Pungli dan Pengadilan
Kolom

Pungli dan Pengadilan

​​​​​​​Setidaknya ada dua modus yang sering digunakan dalam praktik pungli di pengadilan.

Bacaan 2 Menit
Siska Trisia. Foto: Dokumen Pribadi
Siska Trisia. Foto: Dokumen Pribadi

Korupsi lembaga peradilan masih menjadi permasalahan yang tak kunjung usai di Indonesia. Berdasarkan catatan Masyarakat Pemantau Peradilan Indonesia (MaPPI FHUI) sejak Komisi Pemberantasan Korupsi (KPK) dibentuk hingga kini, setidaknya ada 27 Hakim dan Panitera yang tertangkap oleh KPK karena terjerat kasus korupsi.

 

Bahkan hakim pengadilan tipikor yang seharusnya mengadili perkara korupsi pun juga ikut terjerat kasus korupsi, sebut saja Dewi Suryana, Kartini Marpaung dan beberapa hakim tipikor lainnya. Yang terbaru Hakim Wahyu Widya Nurfitri dan Panitera Tuti Atika di P engadilan Negeri Tangerang. Keduanya di tangkap oleh KPK atas dugaan penerimaan suap dalam pengurusan perkara perdata yang akan disidangkan di Pengadilan Negeri Tangerang.

 

Fenomena korupsi di pengadilan bukan saja terjadi dalam bentuk suap kepada panitera atau hakim di Pengadilan. Dalam penelitian MaPPI FHUI tahun 2017, praktik koruptif dalam lembaga peradilan juga terjadi dalam bentuk pungutan liar (pungli). Hingga kini masih banyak ditemukan praktik pungli yang dilakukan oleh oknum pengadilan dalam memberikan layanan publik kepada masyarakat. Praktik koruptif ini bahkan masih ditemukan di Jakarta dan kota besar lainnya seperti Medan, Serang, Bandung, Malang dan Yogyakarta.

 

Praktik pungli di pengadilan umumnya dilakukan oleh oknum panitera dan panitera muda hukum. Hal ini dikarenakan kedua posisi tersebut memiliki posisi yang cukup strategis dalam memberikan pelayanan publik bagi masyarakat. Keduanya memiliki akses untuk berhubungan langsung dengan masyarakat pencari keadilan terutama dalam hal pendaftaran surat kuasa dan pengambilan salinan putusan kasus perdata dan pidana.

 

Setidaknya ada dua modus yang sering digunakan dalam praktik pungli di pengadilan.
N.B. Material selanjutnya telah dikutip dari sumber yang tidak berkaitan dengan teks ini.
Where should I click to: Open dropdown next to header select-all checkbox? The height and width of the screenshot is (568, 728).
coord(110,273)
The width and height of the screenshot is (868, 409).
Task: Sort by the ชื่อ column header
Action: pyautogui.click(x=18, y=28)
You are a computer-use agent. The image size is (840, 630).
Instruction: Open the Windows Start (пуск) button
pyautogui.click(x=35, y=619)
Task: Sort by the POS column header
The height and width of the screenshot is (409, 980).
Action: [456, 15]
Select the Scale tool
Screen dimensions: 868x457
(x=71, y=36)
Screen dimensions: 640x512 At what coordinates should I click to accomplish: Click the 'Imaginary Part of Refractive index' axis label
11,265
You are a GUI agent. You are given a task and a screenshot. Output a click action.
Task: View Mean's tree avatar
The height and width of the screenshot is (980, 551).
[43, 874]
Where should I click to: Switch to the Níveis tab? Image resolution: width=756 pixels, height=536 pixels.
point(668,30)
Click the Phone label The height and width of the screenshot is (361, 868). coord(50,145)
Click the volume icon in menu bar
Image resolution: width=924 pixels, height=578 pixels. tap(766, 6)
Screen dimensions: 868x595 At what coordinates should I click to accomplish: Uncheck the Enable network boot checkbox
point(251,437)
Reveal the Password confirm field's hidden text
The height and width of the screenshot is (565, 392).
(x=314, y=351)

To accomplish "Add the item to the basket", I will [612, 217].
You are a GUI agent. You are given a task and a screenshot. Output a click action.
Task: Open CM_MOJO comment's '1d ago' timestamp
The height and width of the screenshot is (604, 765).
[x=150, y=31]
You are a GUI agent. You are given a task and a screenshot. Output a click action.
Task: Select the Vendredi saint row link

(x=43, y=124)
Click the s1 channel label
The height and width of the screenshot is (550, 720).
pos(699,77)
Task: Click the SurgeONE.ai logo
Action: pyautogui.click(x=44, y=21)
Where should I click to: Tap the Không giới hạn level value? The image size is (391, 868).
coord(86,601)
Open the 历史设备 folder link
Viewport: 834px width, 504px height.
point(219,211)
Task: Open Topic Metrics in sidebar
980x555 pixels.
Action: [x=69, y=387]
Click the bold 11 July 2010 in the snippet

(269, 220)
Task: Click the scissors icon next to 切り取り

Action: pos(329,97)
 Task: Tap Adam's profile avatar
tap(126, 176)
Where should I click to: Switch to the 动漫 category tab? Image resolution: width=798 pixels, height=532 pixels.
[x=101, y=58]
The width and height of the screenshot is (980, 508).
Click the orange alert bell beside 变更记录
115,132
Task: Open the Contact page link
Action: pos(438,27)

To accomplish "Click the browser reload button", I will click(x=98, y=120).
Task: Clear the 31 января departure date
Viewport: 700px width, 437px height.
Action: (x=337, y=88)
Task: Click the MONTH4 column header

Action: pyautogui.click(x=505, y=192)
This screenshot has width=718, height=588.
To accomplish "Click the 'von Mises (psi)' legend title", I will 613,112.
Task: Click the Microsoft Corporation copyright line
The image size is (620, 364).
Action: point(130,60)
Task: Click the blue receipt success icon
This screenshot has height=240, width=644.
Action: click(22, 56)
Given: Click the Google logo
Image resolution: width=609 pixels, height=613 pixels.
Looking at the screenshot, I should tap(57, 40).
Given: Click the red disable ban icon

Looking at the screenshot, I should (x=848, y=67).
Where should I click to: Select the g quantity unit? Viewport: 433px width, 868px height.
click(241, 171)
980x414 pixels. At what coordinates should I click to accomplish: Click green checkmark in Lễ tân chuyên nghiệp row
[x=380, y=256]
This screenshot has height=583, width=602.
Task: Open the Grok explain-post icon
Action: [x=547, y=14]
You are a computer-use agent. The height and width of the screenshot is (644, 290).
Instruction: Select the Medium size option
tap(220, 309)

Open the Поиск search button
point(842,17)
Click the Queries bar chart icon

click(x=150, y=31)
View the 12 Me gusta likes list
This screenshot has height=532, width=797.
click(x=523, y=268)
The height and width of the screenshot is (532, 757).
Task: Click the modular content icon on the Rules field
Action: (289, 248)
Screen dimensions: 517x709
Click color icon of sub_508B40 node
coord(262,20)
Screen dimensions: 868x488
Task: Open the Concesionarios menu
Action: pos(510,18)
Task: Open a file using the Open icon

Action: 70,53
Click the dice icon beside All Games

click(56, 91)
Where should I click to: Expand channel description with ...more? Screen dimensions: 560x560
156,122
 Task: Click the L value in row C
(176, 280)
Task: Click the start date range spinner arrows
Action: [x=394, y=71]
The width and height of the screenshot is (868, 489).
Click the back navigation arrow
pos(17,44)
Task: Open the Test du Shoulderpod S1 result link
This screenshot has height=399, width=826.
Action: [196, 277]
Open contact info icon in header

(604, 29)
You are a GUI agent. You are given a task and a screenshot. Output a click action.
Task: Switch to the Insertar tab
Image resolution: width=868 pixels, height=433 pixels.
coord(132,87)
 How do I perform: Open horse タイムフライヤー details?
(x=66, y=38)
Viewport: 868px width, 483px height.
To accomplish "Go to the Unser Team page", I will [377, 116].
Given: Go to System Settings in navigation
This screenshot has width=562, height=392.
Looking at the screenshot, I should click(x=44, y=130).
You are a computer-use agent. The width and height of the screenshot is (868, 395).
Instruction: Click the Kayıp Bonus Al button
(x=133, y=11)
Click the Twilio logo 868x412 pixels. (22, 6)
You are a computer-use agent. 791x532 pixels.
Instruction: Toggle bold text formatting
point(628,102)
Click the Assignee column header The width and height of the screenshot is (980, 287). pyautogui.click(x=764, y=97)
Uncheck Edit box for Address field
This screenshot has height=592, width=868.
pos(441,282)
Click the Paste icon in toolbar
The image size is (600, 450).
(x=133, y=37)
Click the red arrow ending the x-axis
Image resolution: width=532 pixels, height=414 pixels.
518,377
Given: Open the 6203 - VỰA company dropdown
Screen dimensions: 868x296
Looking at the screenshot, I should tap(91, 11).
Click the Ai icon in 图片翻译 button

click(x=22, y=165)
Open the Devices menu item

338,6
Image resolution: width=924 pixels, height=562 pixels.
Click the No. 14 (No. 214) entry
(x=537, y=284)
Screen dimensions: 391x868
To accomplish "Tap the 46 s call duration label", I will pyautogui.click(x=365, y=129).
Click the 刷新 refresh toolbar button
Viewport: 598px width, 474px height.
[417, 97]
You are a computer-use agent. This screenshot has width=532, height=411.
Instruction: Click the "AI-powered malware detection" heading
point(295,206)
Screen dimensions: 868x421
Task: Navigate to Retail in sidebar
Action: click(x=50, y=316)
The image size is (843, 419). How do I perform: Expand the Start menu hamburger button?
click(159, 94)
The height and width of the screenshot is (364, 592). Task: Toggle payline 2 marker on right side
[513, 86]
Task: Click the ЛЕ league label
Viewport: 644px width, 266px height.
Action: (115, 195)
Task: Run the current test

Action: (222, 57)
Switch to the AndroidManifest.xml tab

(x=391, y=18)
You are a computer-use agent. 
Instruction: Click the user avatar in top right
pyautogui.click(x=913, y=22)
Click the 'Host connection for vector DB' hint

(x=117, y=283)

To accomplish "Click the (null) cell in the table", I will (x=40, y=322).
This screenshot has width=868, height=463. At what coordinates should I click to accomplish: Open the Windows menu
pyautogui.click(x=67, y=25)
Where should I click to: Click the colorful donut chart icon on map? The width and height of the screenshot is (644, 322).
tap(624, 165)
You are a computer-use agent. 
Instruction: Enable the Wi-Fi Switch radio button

Pertama, pengenaan biaya layanan tambahan di luar ketentuan Penerimaan Negara Bukan Pajak (PNBP) tanpa disertakan bukti bayar yang resmi. Dari dua layanan dasar pengadilan di 5 pengadilan negari masih ditemukan adanya pengenaan biaya Rp10 ribu hingga Rp100 ribu untuk layanan pendaftaran surat kuasa dan Rp50 ribu hingga Rp500 ribu untuk layanan salinan putusan.

 

Padahal jika mengacu pada aturan PNBP dalam Peraturan Pemerintah (PP) Nomor 53 Tahun 2008 tentang Jenis dan Tarif Atas Jenis PNBP yang Berlaku Pada Mahkamah Agung dan Badan Peradilan yang Berada di Bawahnya, untuk mendaftarkan surat kuasa para pihak hanya diwajibkan membayar Rp5 ribu dan Rp300/lembar putusan untuk salinan putusan. Pengenaan biaya di luar PNBP juga dilakukan dengan tidak memberikan bukti bayar kepada pengguna layanan.

 

Kedua, permintaan uang lelah oleh oknum pengadilan. Permintaan uang lelah ini pada umumnya dimintakan di akhir pemberian layanan dengan besaran yang beragam. Hal ini juga dibuktikan dengan berlarut larutnya lama waktu pelayanan yang diberikan kepada para pihak apabila uang yang dimintakan tidak dipenuhi oleh pengguna layanan. Alasannya untuk mendapatkan layanan prima uang “lelah” tentu sudah sewajarnya dibayarkan.